* **Activity**:
Leave out the pictures and repeat every record exactly.
Start of Data for analysis
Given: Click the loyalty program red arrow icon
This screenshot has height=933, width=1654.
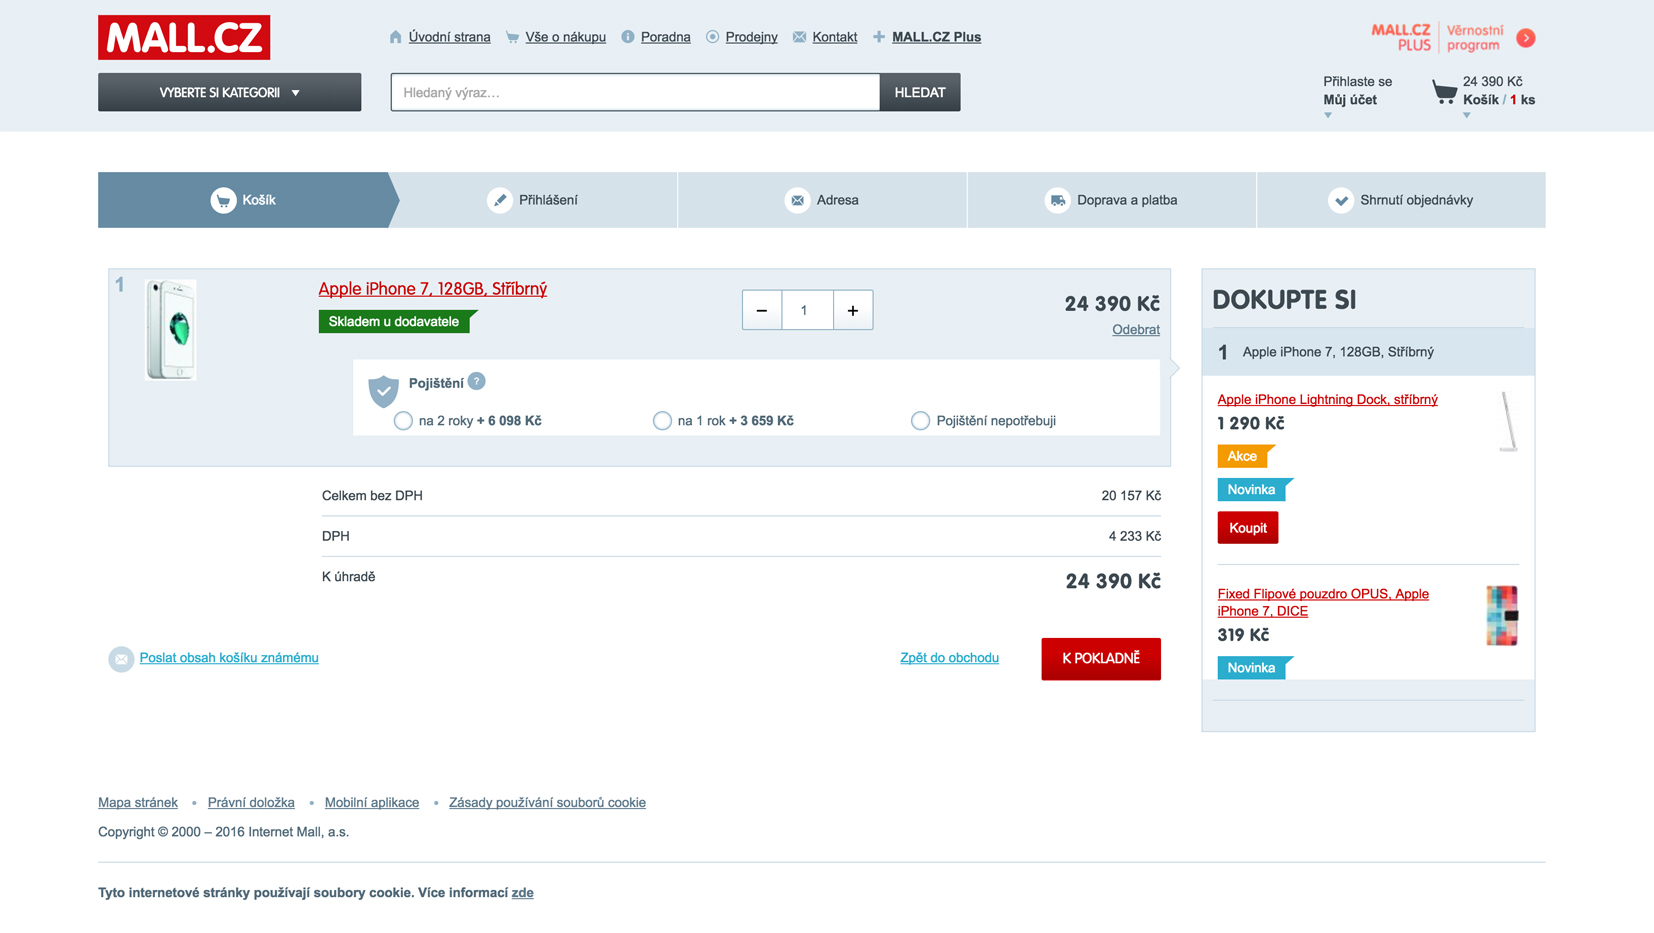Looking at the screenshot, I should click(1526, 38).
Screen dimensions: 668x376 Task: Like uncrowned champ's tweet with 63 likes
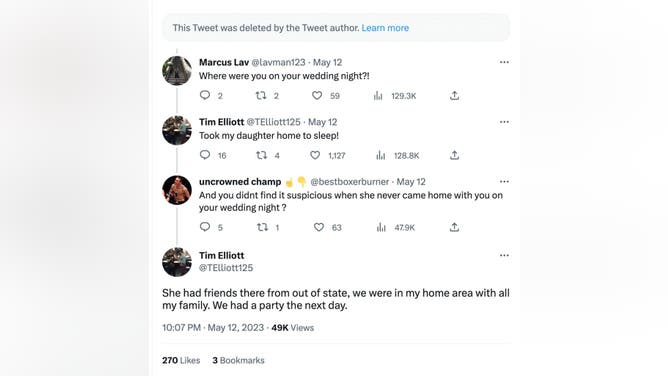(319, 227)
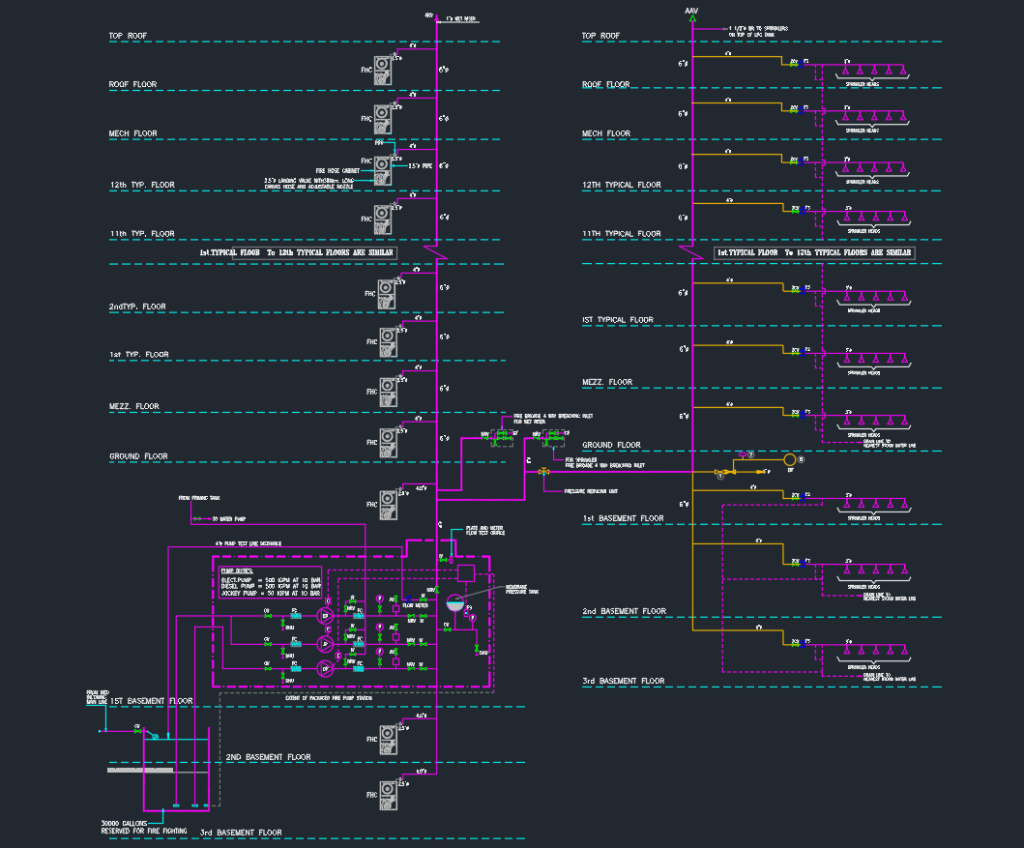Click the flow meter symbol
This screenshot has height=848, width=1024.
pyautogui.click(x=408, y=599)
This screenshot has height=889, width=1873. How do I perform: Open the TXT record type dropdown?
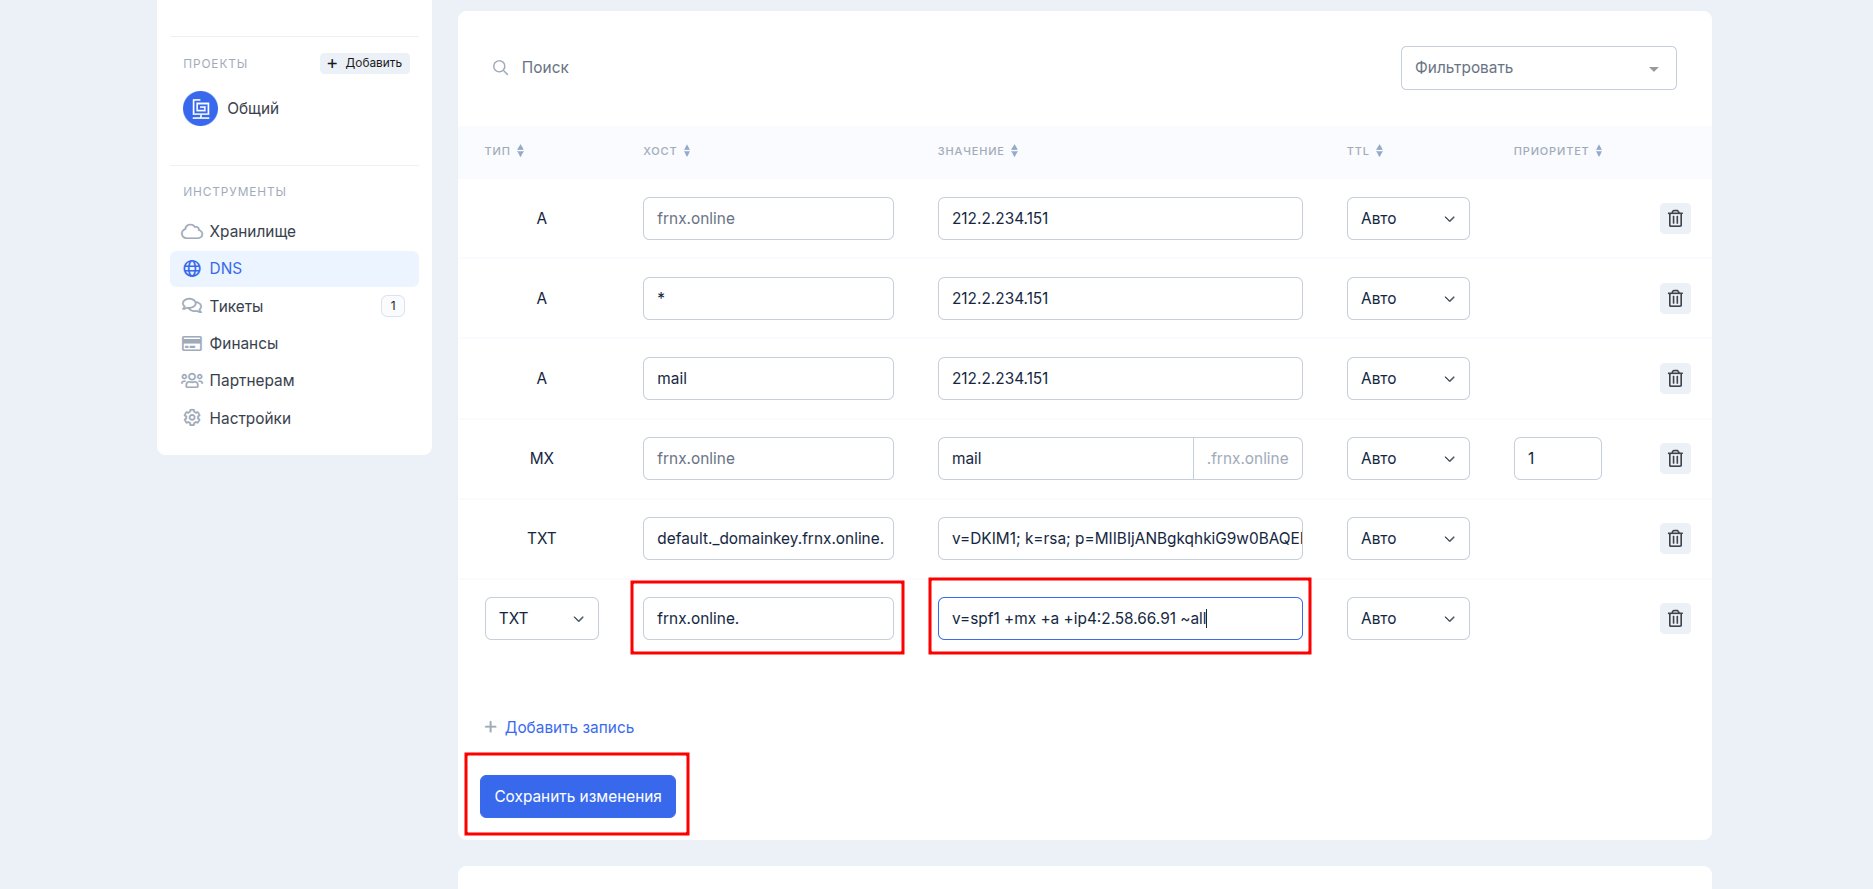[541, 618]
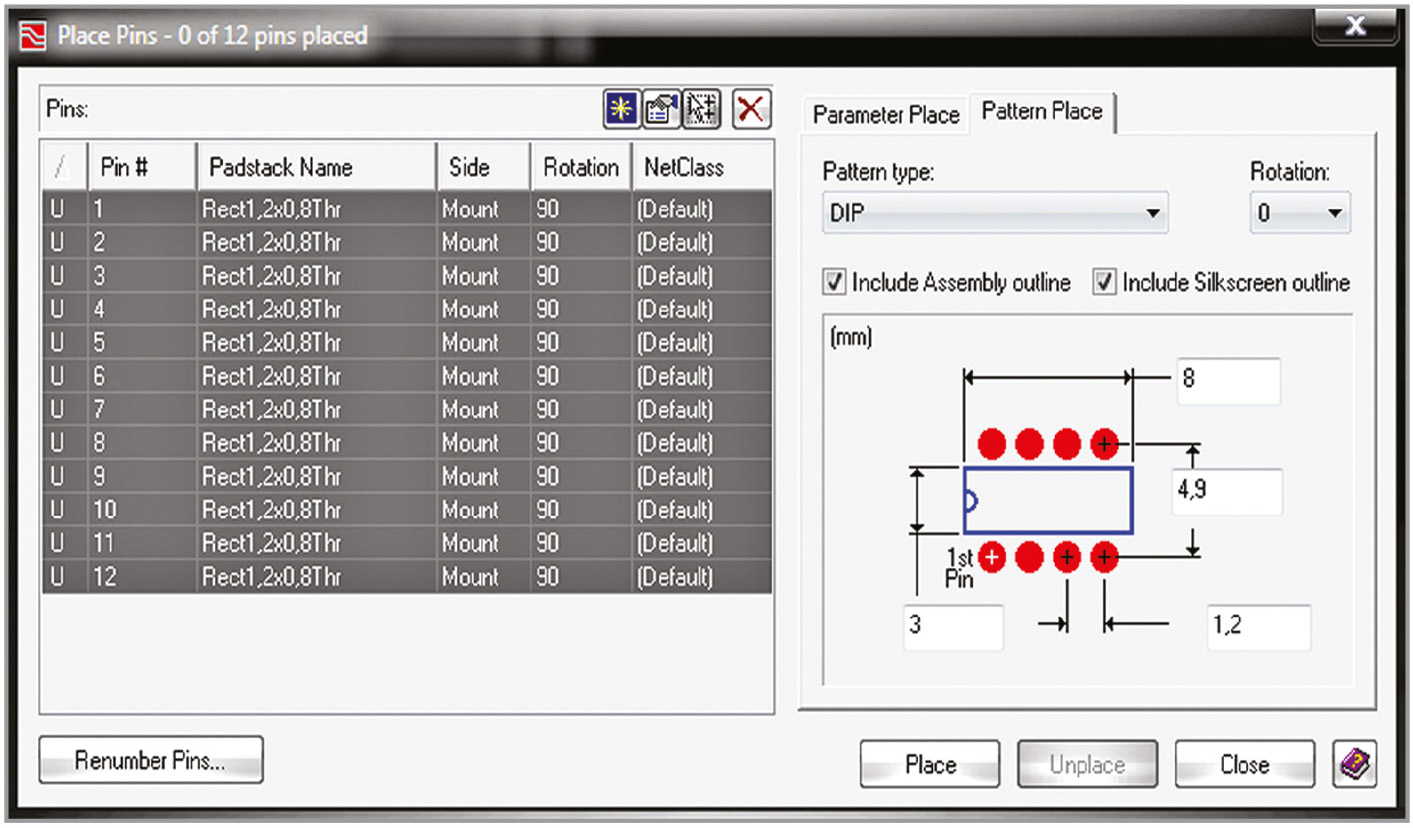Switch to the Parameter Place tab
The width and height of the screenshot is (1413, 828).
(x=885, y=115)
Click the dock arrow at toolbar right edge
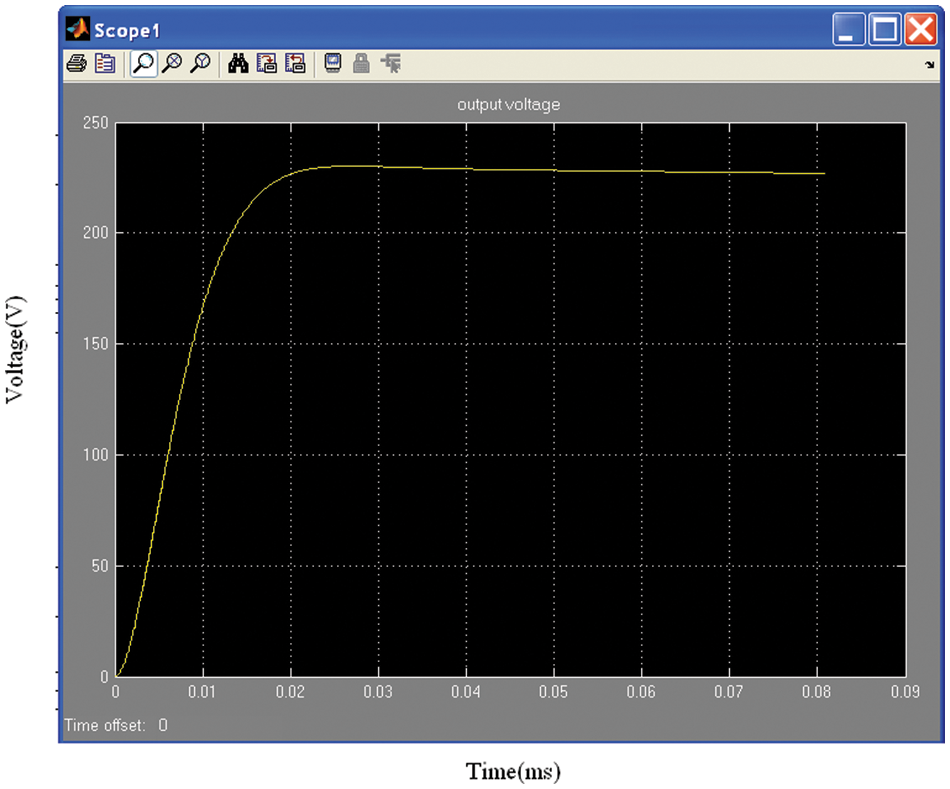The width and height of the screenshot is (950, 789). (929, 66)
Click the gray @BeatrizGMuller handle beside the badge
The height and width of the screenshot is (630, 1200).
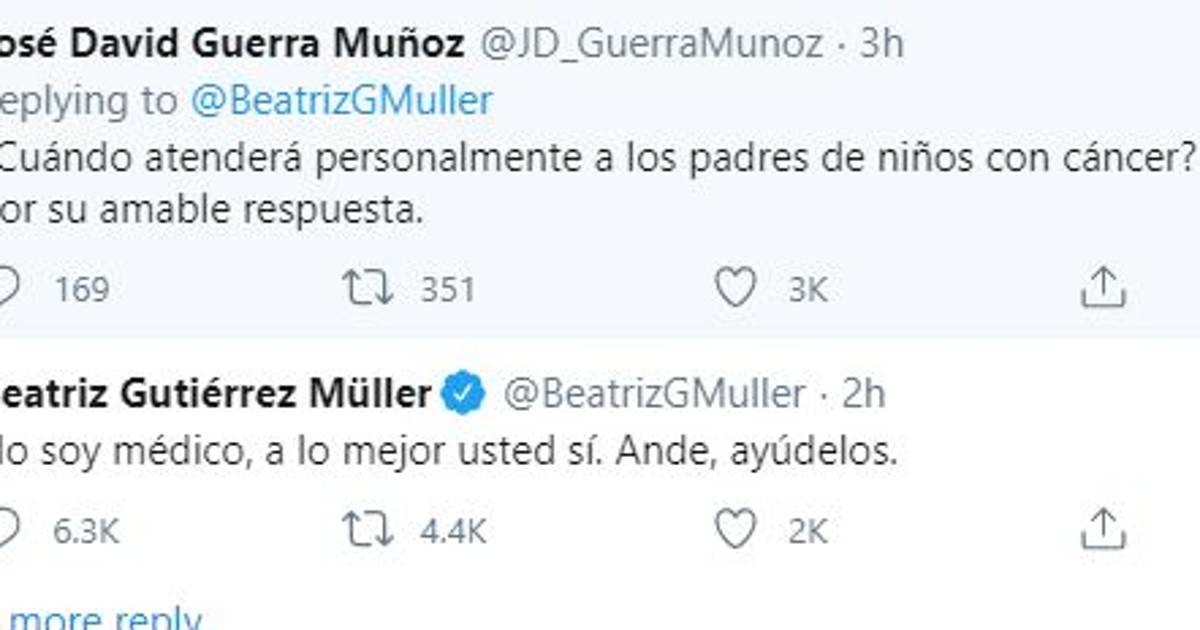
End of Data for analysis
* **Task answer**:
Given: Click the loyalty program red arrow icon
This screenshot has height=933, width=1654.
Looking at the screenshot, I should click(1526, 38).
Screen dimensions: 668x376 Task: Like uncrowned champ's tweet with 63 likes
(319, 227)
Click the flow meter symbol
This screenshot has height=848, width=1024.
pyautogui.click(x=408, y=599)
This screenshot has height=889, width=1873. How do I perform: Open the TXT record type dropdown?
[541, 618]
Switch to the Parameter Place tab
The width and height of the screenshot is (1413, 828).
(x=885, y=115)
Click the dock arrow at toolbar right edge
The width and height of the screenshot is (950, 789). (929, 66)
Click the gray @BeatrizGMuller handle beside the badge
The height and width of the screenshot is (630, 1200).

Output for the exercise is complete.